INSTRUCTIONS TO FOLLOW:
Whenever a line in the data holds the string "button", copy that line.

INPUT FOR THIS TASK:
※ ※ ※

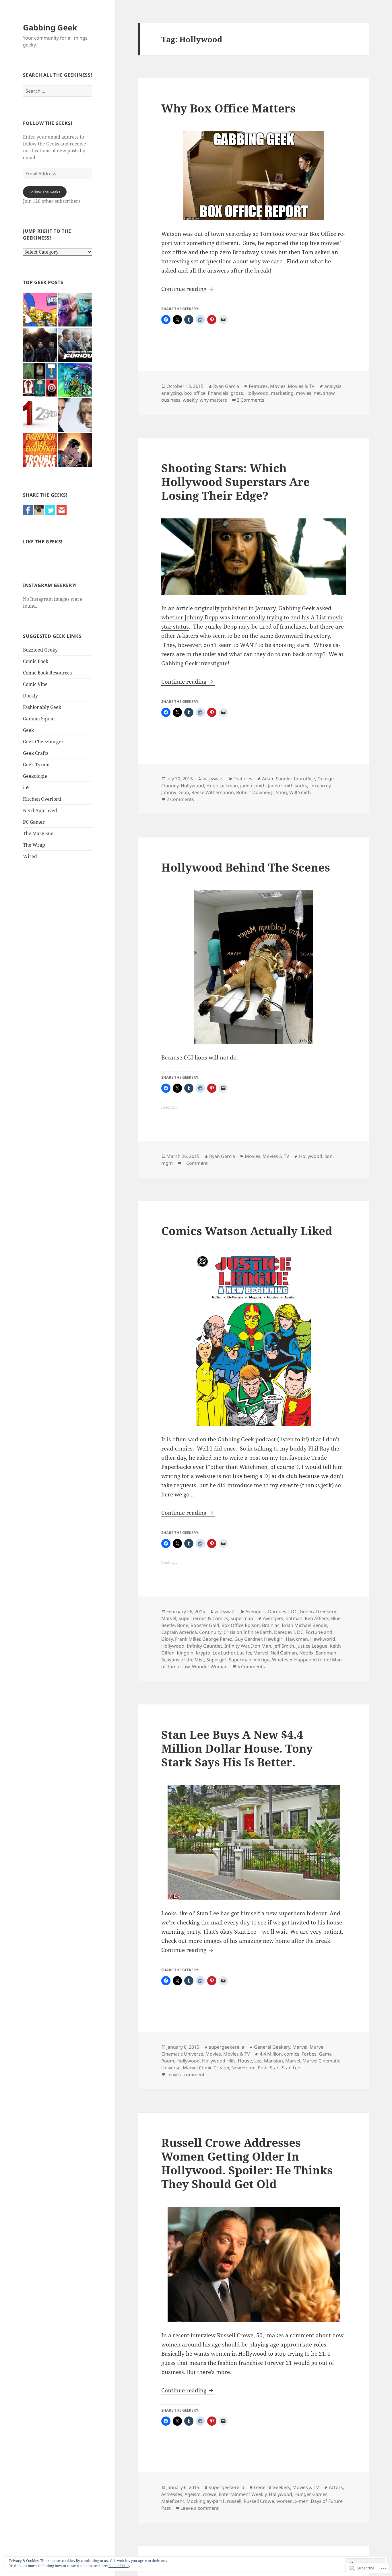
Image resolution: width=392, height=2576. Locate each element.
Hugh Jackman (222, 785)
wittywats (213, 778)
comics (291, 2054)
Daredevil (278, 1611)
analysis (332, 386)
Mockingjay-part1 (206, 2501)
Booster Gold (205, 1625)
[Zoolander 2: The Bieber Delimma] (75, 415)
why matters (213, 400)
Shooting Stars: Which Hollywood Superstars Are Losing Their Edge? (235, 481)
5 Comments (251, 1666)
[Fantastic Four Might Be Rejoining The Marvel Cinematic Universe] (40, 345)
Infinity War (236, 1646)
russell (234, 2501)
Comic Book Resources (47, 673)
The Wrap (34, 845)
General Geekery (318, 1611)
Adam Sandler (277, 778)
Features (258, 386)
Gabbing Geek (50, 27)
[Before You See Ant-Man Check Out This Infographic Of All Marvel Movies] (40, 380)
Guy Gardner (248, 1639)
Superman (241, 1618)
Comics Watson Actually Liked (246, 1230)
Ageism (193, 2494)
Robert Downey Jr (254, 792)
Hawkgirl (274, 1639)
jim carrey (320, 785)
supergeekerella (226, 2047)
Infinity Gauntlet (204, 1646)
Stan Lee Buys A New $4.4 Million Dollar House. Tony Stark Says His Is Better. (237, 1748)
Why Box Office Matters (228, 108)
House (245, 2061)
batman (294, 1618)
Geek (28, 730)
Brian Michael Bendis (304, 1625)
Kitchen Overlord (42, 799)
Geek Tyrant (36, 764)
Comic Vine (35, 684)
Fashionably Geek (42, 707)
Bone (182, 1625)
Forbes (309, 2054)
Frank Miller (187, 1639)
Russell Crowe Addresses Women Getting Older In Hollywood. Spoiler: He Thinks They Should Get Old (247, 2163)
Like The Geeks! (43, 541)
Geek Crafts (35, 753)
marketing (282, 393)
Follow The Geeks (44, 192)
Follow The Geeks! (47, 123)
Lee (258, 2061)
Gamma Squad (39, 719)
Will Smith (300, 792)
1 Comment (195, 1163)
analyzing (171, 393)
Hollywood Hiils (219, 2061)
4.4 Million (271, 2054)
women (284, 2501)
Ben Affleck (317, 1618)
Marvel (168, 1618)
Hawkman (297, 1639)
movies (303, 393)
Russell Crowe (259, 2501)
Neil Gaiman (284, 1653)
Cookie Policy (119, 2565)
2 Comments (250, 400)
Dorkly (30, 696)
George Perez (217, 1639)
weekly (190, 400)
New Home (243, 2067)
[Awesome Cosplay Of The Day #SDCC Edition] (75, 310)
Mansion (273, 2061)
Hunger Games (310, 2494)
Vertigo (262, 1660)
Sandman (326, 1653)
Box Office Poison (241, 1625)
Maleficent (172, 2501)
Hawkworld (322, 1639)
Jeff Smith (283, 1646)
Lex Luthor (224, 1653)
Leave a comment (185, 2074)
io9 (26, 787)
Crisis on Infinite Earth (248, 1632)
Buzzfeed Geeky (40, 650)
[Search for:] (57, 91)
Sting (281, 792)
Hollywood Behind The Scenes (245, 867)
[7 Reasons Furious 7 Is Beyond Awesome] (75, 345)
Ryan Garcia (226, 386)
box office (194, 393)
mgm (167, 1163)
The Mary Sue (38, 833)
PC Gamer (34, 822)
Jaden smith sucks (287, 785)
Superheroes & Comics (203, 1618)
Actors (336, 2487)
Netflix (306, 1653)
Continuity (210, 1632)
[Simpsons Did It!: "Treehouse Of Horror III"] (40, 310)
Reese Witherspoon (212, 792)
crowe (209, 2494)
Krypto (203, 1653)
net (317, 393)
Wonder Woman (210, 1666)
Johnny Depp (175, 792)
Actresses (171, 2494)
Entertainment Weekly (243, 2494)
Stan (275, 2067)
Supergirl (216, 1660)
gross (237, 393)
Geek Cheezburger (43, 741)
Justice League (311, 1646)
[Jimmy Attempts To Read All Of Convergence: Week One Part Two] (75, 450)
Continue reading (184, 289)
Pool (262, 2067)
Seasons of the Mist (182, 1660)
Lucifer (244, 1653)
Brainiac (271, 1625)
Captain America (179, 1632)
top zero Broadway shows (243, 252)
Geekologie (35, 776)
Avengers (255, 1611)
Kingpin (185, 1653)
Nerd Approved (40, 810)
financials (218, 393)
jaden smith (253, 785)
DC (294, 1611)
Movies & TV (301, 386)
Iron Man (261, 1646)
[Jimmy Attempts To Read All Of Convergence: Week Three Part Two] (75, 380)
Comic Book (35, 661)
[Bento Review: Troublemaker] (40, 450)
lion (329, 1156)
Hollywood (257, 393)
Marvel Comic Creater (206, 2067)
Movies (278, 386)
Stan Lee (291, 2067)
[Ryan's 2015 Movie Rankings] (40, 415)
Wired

※ ※ ※

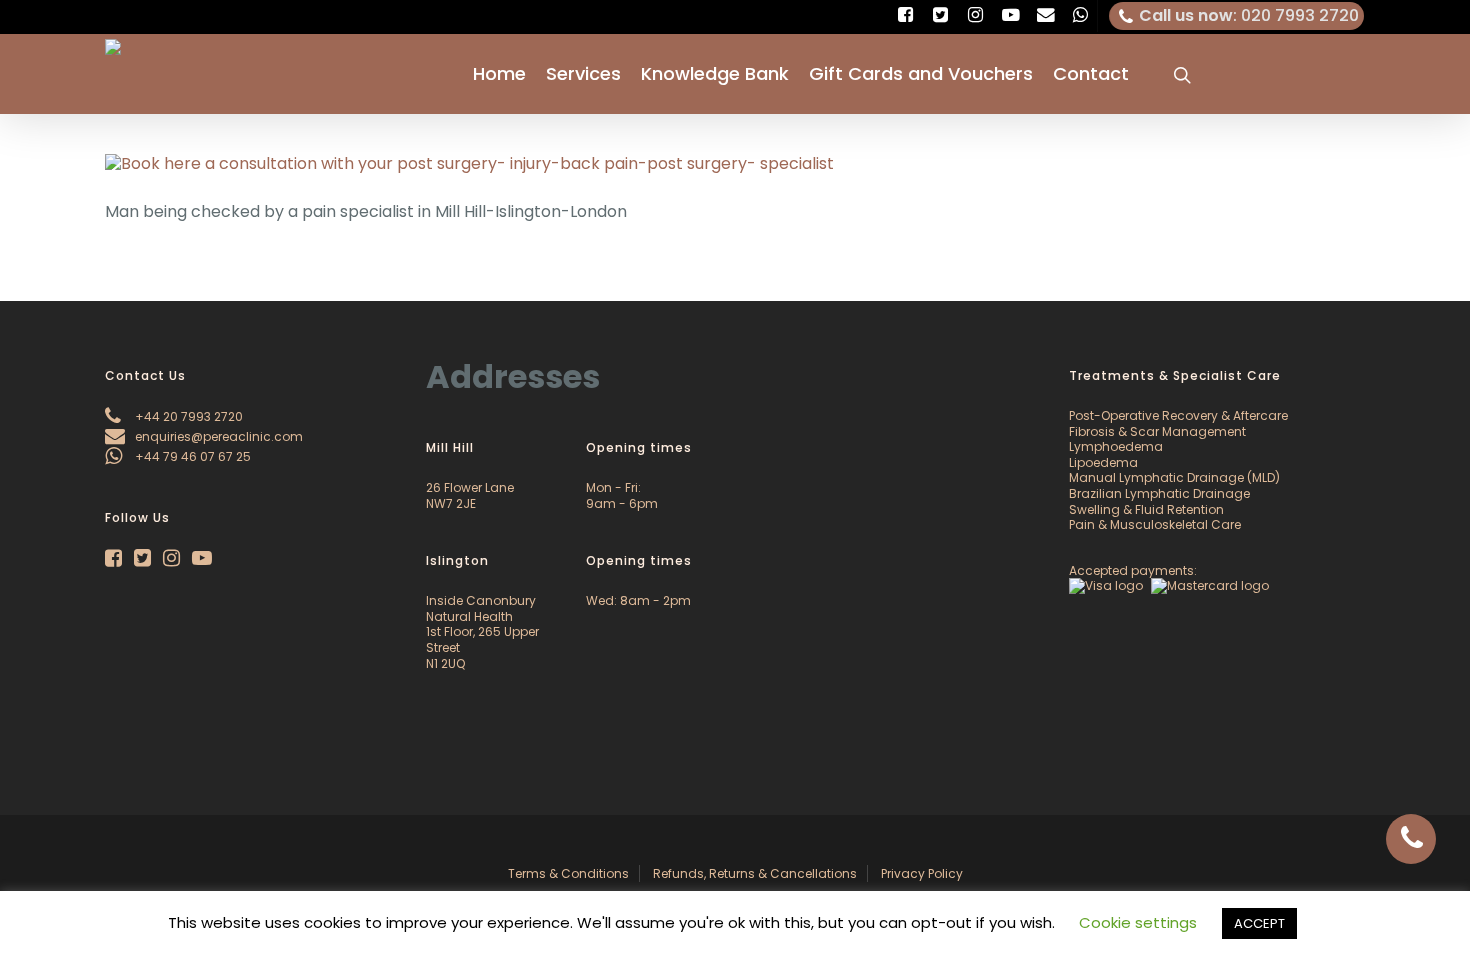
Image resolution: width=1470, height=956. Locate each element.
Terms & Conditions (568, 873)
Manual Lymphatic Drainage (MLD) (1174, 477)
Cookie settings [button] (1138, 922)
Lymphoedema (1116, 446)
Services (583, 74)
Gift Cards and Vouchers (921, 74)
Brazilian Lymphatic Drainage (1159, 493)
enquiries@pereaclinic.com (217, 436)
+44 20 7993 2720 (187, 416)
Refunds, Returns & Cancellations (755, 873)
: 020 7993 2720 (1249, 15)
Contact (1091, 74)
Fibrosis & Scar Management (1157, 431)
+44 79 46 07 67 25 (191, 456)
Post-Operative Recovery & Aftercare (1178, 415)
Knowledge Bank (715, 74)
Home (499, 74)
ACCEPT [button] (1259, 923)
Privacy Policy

※ ※ ※

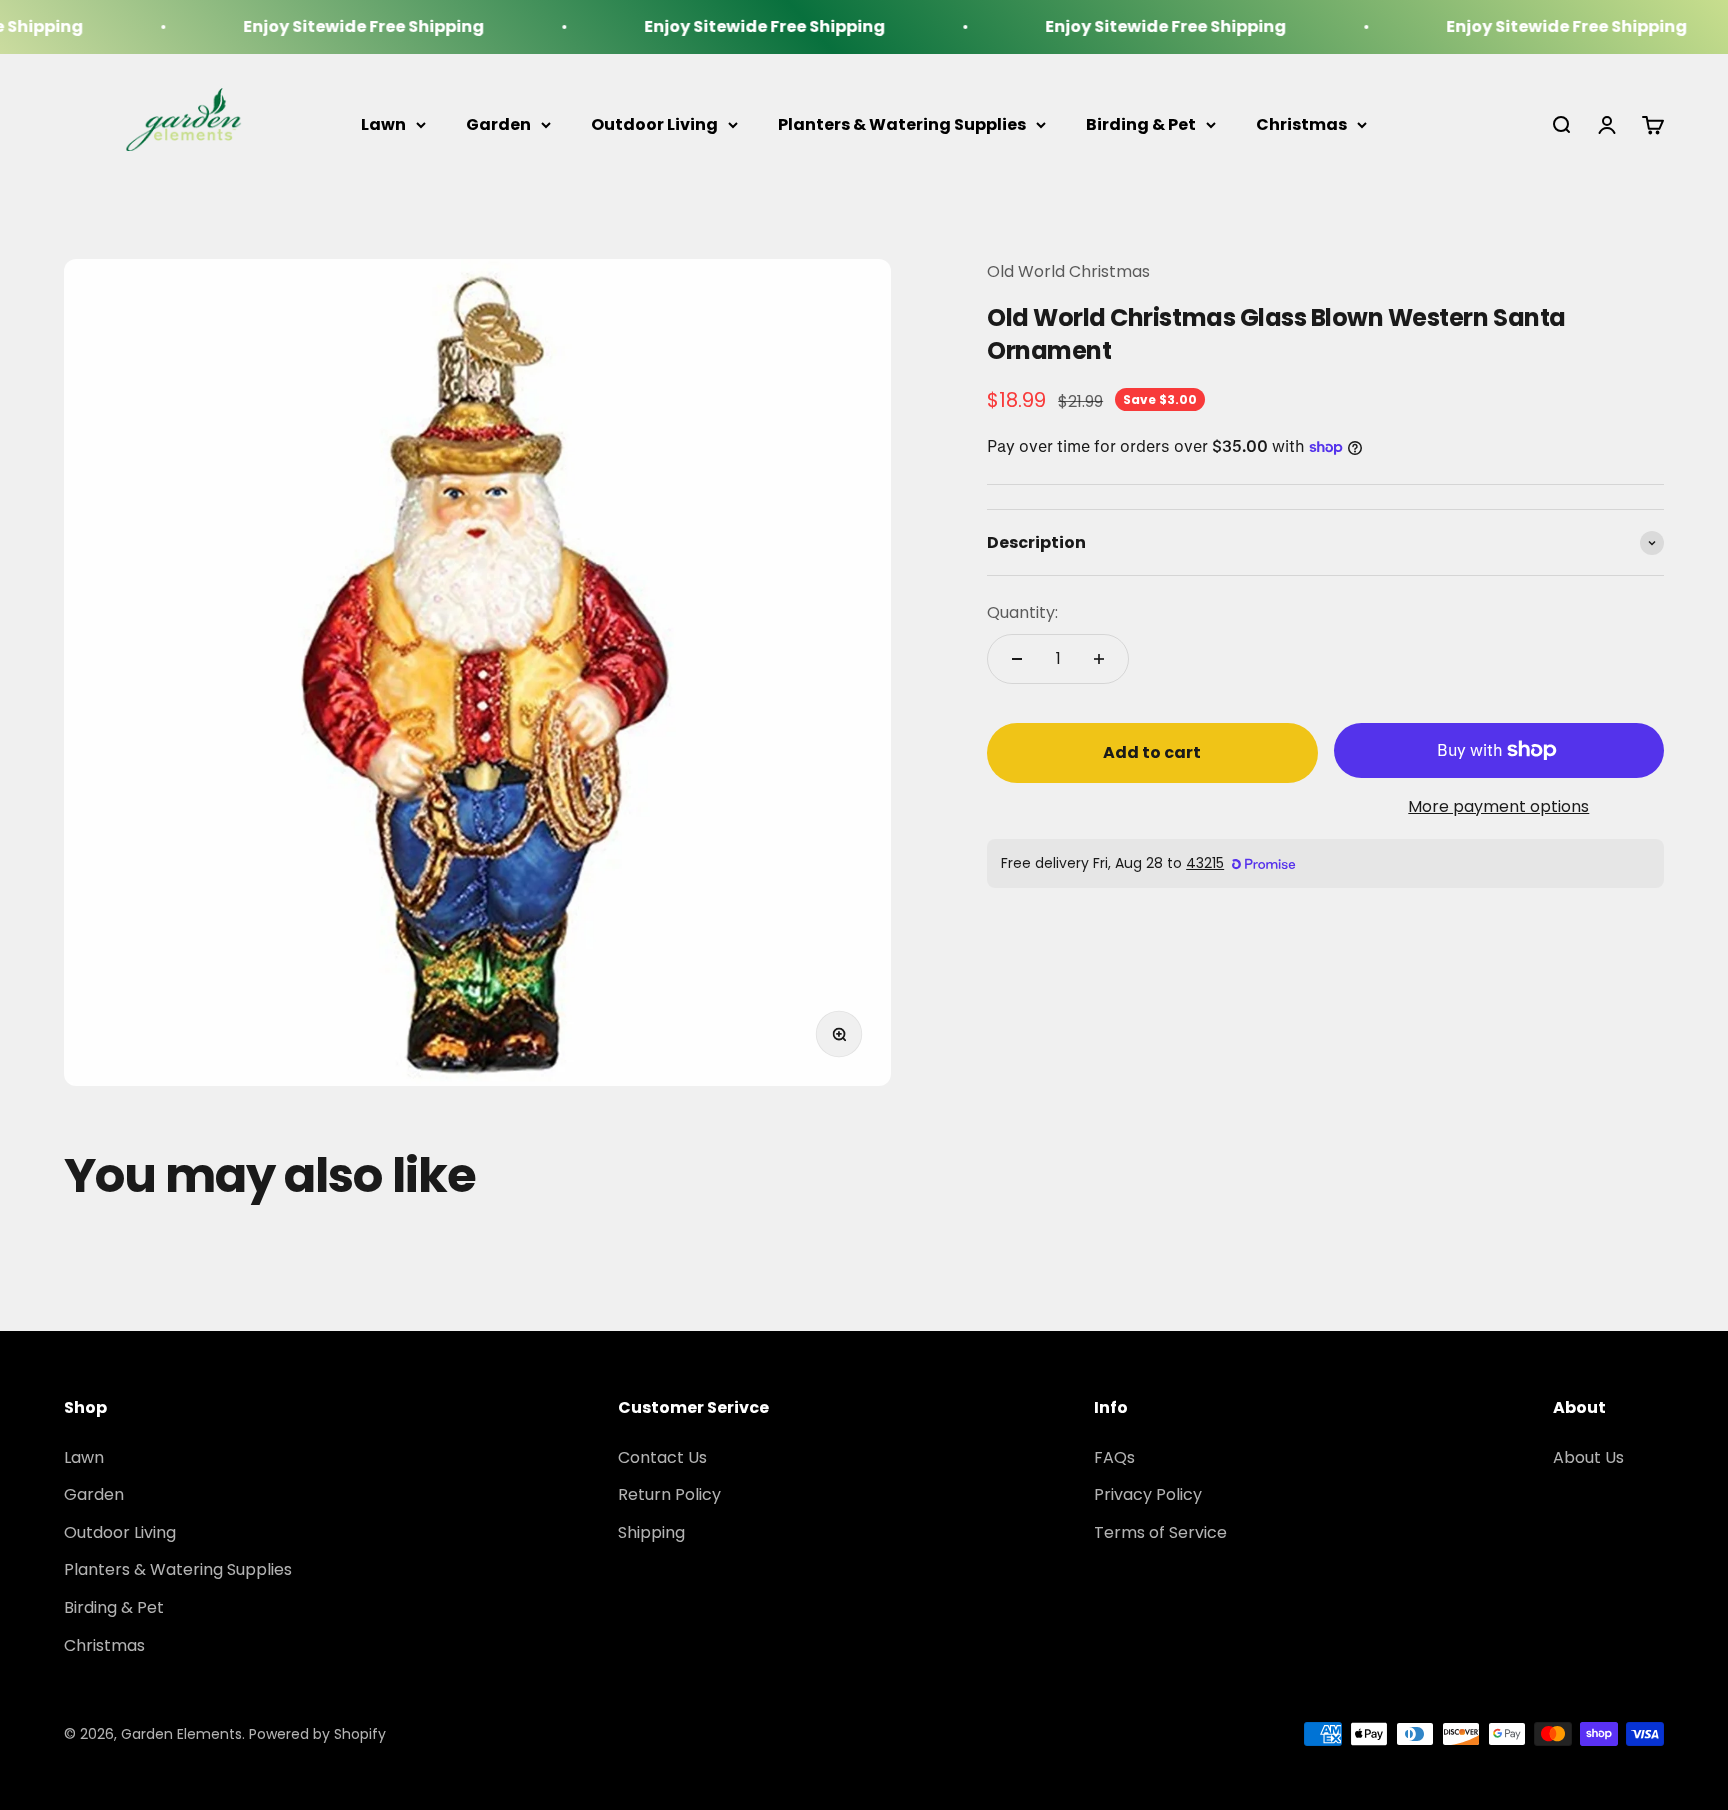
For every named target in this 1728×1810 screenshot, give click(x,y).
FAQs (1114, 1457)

※ ※ ※

EXERCISE RESULT:
Cookie settings [button] (1138, 922)
ACCEPT [button] (1259, 923)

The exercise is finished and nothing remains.